Thank you for reading my long question.


  1. 1 Samuel 3:13" For I have told him that I will judge his house for ever for the iniquity which he knoweth; because his sons made themselves vile, and he restrained them not.“ does this verse mean that parents who have disobedient teens should ground them at home and forbid them to go out or have access to the worldly friends?


  1. Teenagers may start to take interest in the opposite gender. How do I teach them to glorify the Lord in this aspect and also the risk of pornography?


  1. My child does whatever you tell him to such as go to church, do his QT, go for teenz class and pray. He may even do his QT without me reminding him. However I feel that he may not be saved because I feel that he does not really enjoy doing these. He probably does it because he is afraid to go to hell if he dies. He doesn’t seem to have a intimate relationship with the Lord. He doesn’t seem to bear fruits of repentance in that he don’t seem to have fruits of the spirit such as patience with family members etc. How should I help him?

  2. Do you let your children attend those sexuality education as they didn't teach abstinence and against LGBT? Also, how to teach children in same gender schools about their reaction when they see their friends in LGBT relationships especially with the current news that MOE are under questioning abt a girl hormone treatment. With the advance of social media, our children may face being shamed in public if they go against LGBT friends. How do I go about to teach them to stand firm in the Lord?

  3. How do parents help their children to manage/control the time spent and content accessed in a godly manner when they are using electronic devices (like mobile phones and laptops). We cannot be policing their use of devices all the time.

  4. Is it ok for parents to give their children the “cold shoulder”? If not, how should parents then deal with their youth/ adult children when they commit sins?

  5. How do I handle teens who are addicted to gadgets ( games, social media , pop music etc). My teenage child attends YF and he thinks he is saved. it seems like the lure of the media seems to have taken over most of his time and he hardly have time for bible reading, quiet time etc. It doesn't help especially in the current Covid situation, when he is required to have the gadget for study and project work.

  6. Currently, secondary schools can admit between 20% to 50% of places through Direct School Admission (DSA) exercise. Can our children participate in DSA exercise to gain admission to schools? Is it faithless if we were to train our children in a particular area in the hope that they may use such "talents" for dsa?

  7. My teenager is involved in BGR against our blessings. The “opposite” party is an unbeliever and is luring my teen away from Christian values and into worldly vices. Even after a year long of prayer and counselling, my teen is still hanging on to this relationship. Dear Rev Quek and Mrs Quek, can you kindly advice us how should we deal with this situation in order for them to part ways. Thank you.

  8. How can I encourage my child/teenager to be more involved in church activities and YF?

  9. How do I “encourage” my daughter to wear “proper” clothes that is pleasing to God? (I consider short shorts, mini skirts, crop tops and spaghetti tops to be improper.)

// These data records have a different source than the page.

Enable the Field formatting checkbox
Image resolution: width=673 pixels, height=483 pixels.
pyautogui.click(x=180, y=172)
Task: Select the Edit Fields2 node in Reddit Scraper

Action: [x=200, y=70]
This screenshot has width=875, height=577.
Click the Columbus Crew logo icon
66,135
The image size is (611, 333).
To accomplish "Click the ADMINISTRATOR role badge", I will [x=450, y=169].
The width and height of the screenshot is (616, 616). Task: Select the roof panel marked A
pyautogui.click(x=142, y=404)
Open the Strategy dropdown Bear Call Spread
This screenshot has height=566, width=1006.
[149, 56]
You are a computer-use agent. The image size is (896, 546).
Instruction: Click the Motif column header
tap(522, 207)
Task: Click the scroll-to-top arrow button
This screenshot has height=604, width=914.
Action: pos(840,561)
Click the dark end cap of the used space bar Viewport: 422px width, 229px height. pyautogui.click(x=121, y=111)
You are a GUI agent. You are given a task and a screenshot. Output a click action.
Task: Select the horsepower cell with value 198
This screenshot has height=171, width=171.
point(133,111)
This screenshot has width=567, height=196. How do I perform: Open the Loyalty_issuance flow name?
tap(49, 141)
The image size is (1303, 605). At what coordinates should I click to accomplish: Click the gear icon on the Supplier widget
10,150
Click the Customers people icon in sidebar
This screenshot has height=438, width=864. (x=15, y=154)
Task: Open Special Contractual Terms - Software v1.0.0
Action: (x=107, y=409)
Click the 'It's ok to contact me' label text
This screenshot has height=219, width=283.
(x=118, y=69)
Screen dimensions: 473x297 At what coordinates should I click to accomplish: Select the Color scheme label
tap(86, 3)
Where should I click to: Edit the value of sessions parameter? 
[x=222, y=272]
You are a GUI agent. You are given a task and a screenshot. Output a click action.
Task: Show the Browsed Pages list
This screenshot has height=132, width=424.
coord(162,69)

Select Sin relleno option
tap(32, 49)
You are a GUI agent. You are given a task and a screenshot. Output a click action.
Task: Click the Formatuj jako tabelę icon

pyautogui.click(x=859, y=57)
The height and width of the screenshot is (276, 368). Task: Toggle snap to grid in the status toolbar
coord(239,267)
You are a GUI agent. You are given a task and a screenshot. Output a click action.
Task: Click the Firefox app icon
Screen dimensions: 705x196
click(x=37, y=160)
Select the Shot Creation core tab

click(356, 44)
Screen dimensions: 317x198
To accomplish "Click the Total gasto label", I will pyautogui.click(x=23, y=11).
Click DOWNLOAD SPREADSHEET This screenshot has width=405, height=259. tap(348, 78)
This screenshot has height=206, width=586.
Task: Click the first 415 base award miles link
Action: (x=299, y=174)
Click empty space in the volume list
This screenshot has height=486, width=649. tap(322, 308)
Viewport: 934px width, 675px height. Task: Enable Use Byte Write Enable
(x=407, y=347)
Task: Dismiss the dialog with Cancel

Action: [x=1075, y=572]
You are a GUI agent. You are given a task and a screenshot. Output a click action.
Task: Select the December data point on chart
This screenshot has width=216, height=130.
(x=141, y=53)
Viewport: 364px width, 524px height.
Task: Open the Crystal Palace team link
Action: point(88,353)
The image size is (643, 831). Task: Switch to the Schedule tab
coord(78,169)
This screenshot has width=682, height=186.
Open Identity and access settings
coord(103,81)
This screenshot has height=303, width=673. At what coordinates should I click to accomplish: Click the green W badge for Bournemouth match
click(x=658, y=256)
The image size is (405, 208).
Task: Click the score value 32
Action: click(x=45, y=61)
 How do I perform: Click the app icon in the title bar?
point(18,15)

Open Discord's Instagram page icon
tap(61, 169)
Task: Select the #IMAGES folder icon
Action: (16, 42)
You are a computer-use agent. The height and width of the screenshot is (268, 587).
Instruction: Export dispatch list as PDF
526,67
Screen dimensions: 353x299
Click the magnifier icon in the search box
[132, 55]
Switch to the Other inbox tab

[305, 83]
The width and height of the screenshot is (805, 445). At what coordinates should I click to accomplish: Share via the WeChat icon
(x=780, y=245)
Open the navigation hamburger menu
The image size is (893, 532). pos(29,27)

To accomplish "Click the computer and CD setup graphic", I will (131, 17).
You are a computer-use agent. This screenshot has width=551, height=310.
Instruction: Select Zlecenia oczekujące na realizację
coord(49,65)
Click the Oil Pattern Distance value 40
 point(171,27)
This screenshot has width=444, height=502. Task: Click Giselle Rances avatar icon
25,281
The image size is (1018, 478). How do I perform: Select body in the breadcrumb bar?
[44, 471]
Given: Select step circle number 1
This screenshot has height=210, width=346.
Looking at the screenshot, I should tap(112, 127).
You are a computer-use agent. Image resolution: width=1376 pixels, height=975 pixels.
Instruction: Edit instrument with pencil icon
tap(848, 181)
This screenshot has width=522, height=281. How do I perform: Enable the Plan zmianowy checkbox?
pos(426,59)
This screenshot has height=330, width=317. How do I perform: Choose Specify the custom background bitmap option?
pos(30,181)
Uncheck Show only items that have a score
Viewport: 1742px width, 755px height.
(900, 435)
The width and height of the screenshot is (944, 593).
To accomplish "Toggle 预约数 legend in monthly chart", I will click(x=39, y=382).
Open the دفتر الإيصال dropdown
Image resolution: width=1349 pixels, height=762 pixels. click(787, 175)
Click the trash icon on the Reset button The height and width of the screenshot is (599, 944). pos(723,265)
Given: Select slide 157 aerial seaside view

  10. “But if any provide not for his own, and specially for those of his own house, he hath denied the faith, and is worse than an infidel.” ‭‭1 Timothy‬ ‭5:8‬ . To what extent does this verse describe in providing for one’s family? If my child is already a working adult but still living with me, must I provide for them?

  11. The Bible is replete with examples of godly men having ungodly children and vice versa. We see this in our church as well. Why? What do parents have to do to "bring them up in the nurture and admonition of the Lord" (besides reading/teaching the Word and prayer)? Is there a case for a Parent Support Fellowship to provide parents with godly, actionable counsel and prayer support for their parenting role.

  12. During this pandemic, after so many months of worshipping at home, my children has some reluctance to go church. The reason they go is I push them with no choice but to go. I'm worried that if tomorrow if I'm called home suddenly, the whole house will run topsy turvy and spouse is not stern with them. What am I supposed to do?